One of the main rationales for the changes come from the integration of the main Revenue Departments into the Malta Tax and Customs Administration. It has been a long time coming: the merger has been on the cards since 2012, when legislation was enacted which amalgamated the positions of the Commissioner for Inland Revenue and the Commissioner for VAT. These two departments were merged and now Customs is being brought in. This created the impetus for an entire review, with projects covering a wide range, from the governance structure to the technology backbone, and from collection and compliance to the accumulation of defunct files.
Governance is an important thread running through the transformation: "We have already amended the law and will have a Board of Governors, which separates policy from operations. And the Commissioner for Tax and Customs has full independence in the administration of taxpayers," he said.
"We will have an audit committee that will be chaired by a member of the Board and are also working on compliance management. We have a risk management committee, designed with the support of the International Monetary Fund, which helped us to establish the terms of reference. We are in the initial stages but the intention is for risk management to encompass the four pillars: registration, filing, verification and collection."
The organisation also needed to be restructured to reflect the merger, which added 420 customs employees to the 412 tax ones. The director generals now form an executive committee while the Administration has also issued a number of calls to fill new or vacant headship positions.

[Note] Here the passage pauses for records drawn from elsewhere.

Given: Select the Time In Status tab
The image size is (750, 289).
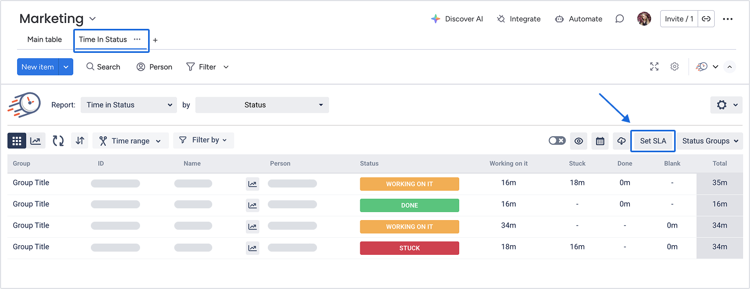Looking at the screenshot, I should point(103,40).
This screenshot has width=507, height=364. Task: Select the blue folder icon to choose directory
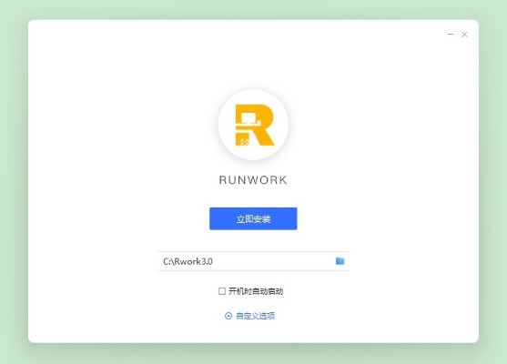340,261
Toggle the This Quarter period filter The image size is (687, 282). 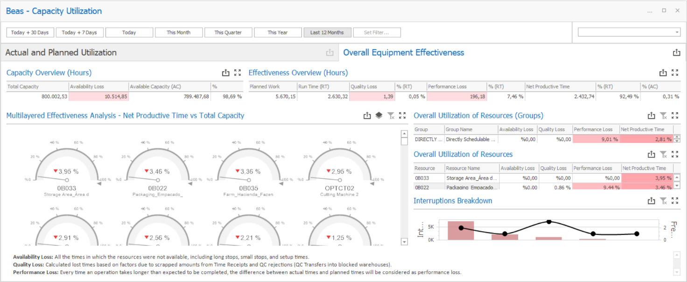pyautogui.click(x=228, y=33)
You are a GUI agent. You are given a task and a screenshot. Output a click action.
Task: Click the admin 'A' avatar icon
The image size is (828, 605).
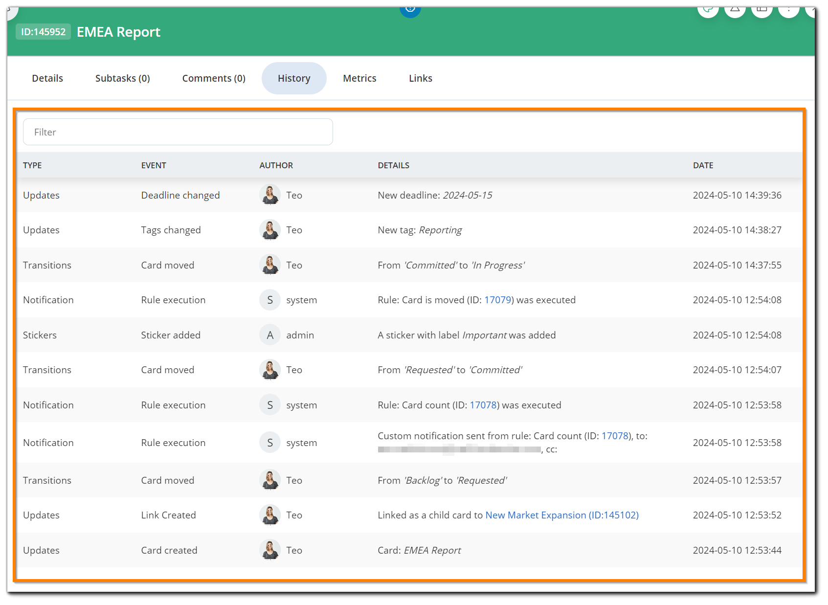click(270, 335)
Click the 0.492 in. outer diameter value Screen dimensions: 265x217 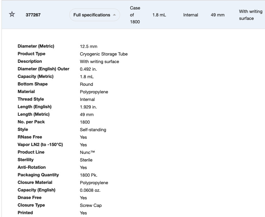point(89,69)
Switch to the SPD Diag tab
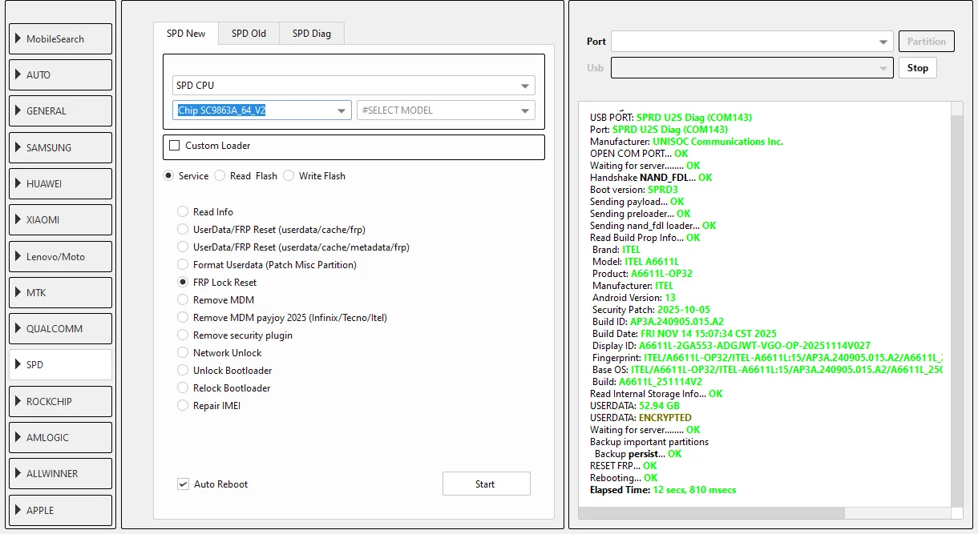 (311, 34)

Mr Caruana is full of praise for the work that has already been done over the past years: one metric stands out. In 2006, the notion of non-filers was introduced, representing a huge evolution. It was a breakthrough wherein at present more than 300,000 of the 380,000 taxpayers no longer need to file a return. These returns are being populated by third party information – all part of the 'compliance by design' approach – without taxpayers needing to stress about their returns.
"This is obviously very beneficial for taxpayers while, internally, assessors were able to shift their emphasis to those who do not self-assess," he said.
On deadline date for the submission of Income Tax Returns, the number of individual taxpayers who submitted their income tax return increased from 73% to 89%. The customer-centric approach has also enabled a 13% increase in the number of taxpayers who file their returns online and 53% individual taxpayers are now making their payments online.
"We need to continue investing as we are still working with different legacy systems which do not talk to each other. We have very capable and experienced officers but they need the right technological tools," he said. "This will be one of the key factors of the holistic transformation."
The Administration has issued a tender for an integrated IT system for both tax and customs, but it is already using emerging technology such as AI which will start to give results in the coming weeks.